Developers Urged to Follow Best Practices with Windows 8 Live Tiles
There are a number of techniques and challenges developers face when building Windows 8 live tiles. Ben Dewey, senior software consultant at Tallan, Inc. explored how to effectively build live tiles during a presentation Tuesday at the Visual Studio Live! conference in Chicago. Titled "Make Your App Alive with Tiles and Notifications."
In the session, Dewey showed how developers can communicate with users via Windows 8 tiles and notifications and covered the implementation of live tiles, secondary tiles, toasts, badges and notifications.
Dewey praised both the design and philosophy driving the new tile architecture, describing Windows 8 tiles and notifications as "distinctive."
"The ability to engage the user outside of your running application is a feature that no other platform offers in the same way," Dewey said.
The new functionality provides opportunities to enhance interaction and make apps and data accessible to users.
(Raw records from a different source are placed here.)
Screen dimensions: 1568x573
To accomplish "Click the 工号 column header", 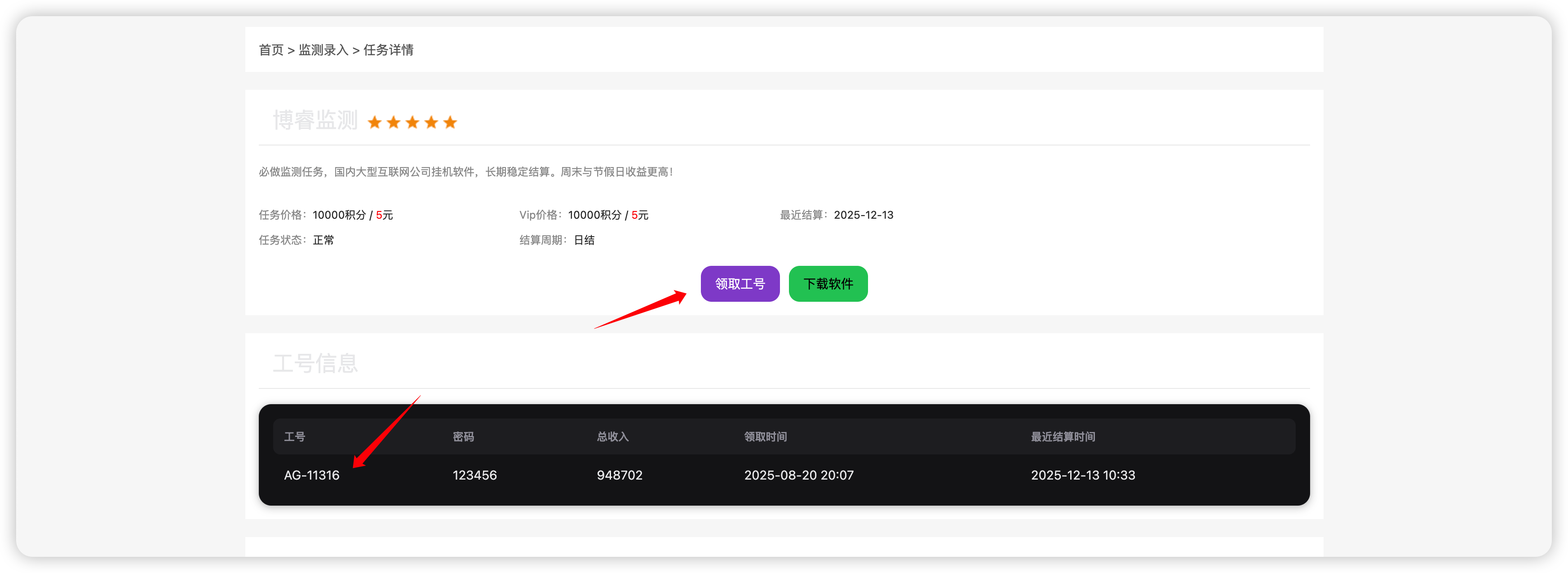I will [x=295, y=437].
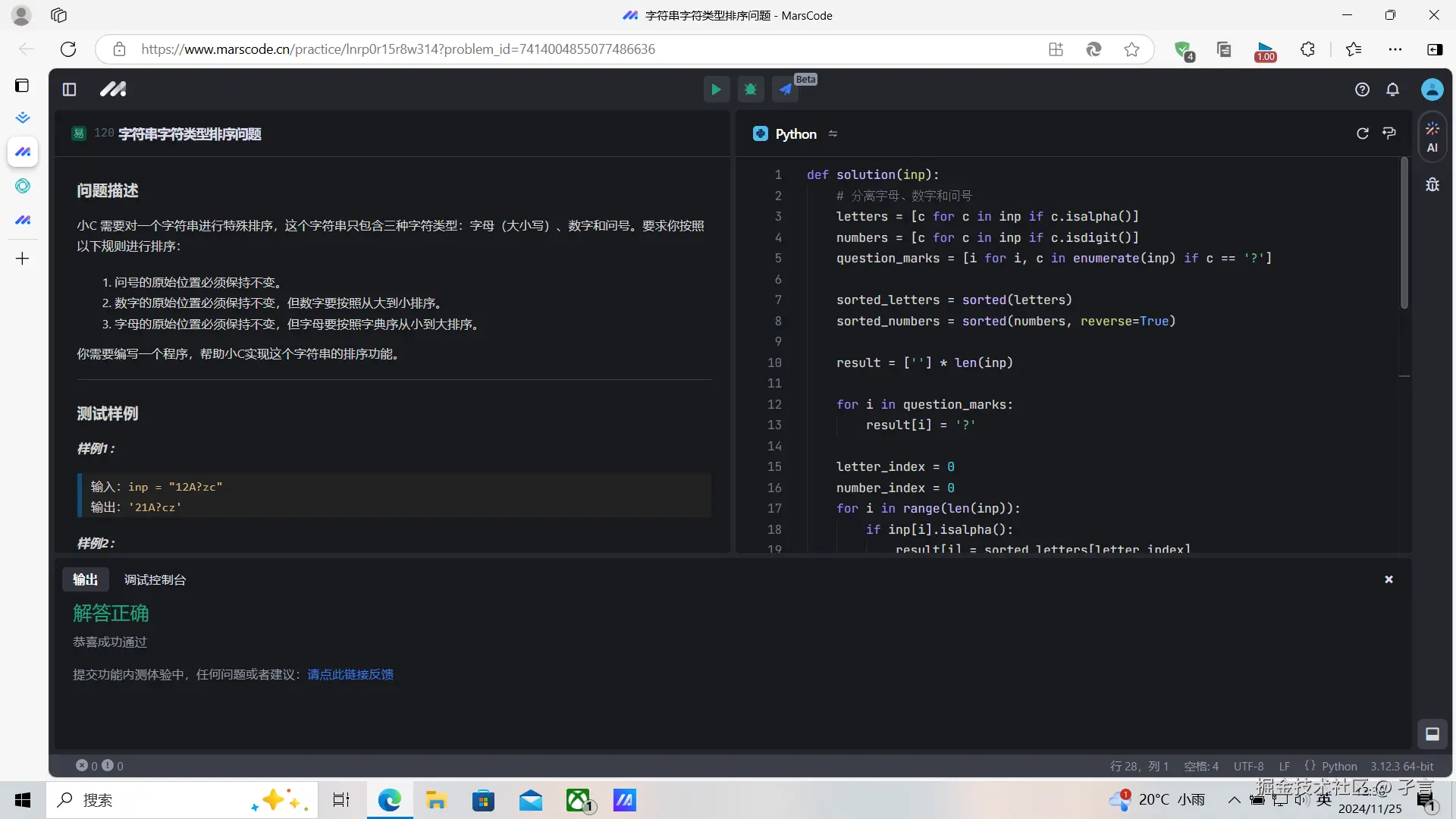This screenshot has width=1456, height=819.
Task: Open the indentation spaces setting in status bar
Action: click(x=1201, y=766)
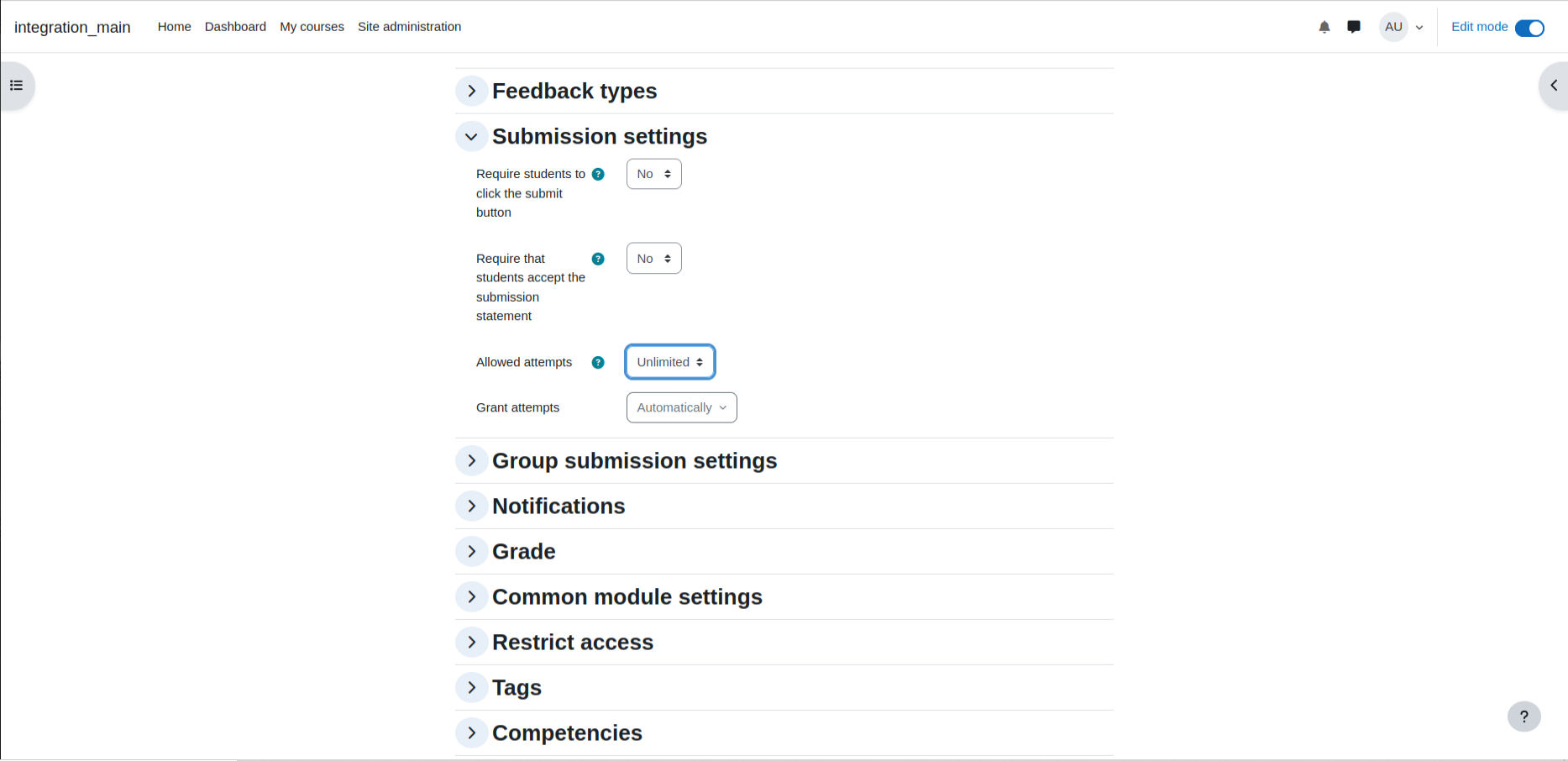Go to My courses in navigation
The height and width of the screenshot is (761, 1568).
pos(312,27)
But Dewey urged developers to be careful how they use the capability and to hew to best practices defined by Microsoft.
At one point during his presentation, Dewey warned attendees to avoid behaviors -- like constantly updating tiles -- that can annoy or drive away users. In fact, Microsoft's documentation addresses this concern explicitly, stating: "If users don't like your tile, they might place it at the end of Start or unpin it altogether, turn off updates, or even uninstall your app."
Dewey said developers he talks to often complain about not having better control over when and how the tile gets updated. "Remember that periodic updates only update at a minimum of 30 minutes," Dewey said. "I tend to side with Microsoft on this point because I value my battery life and system resources above tile updates. Additionally, I haven't heard any challenges from the field that represent a valid case to increase this frequency."
Dewey also noted that debugging live tiles is a source of frequent complaint from developers. For instance, if a Web site providing live tile XML data goes down, there is no way to have the tile fall back to a default state or failover to another XML source.
"There are a number of reasons for a tile to fail to update. The common issues include malformed XML, incorrect encoding and image sizes above 150KB," Dewey said, adding. "When a tile fails to update, an error will be added to the EventLog, but few details are provided to resolve the issue."
Dewey pointed developers to a helpful blog post that describes tips and tricks for debugging tile updates.
Asked if there were any common mistakes that developers tend to make when getting familiar with Windows 8 UI elements like tiles, badges and toasts, Dewey named several.
"There are a few common mistakes when working with tiles. The first one is with regard to philosophy and guidance. Teams often question when it is appropriate to use toast rather than tiles," he said, referring developers to Microsoft's Guidelines and Checklist documents regarding tiles and toast.
"The other mistake that I see people make is regarding their eagerness to jump into push notifications or background tasks when periodic updates would be sufficient," Dewey said, noting that Windows devices can only have seven apps running background tasks. "In many scenarios, periodic or local updates can serve the needs for most applications without introducing the complexities of background tasks or push notifications."
Dewey urged developers to review the Microsoft documentation, which he called "very comprehensive."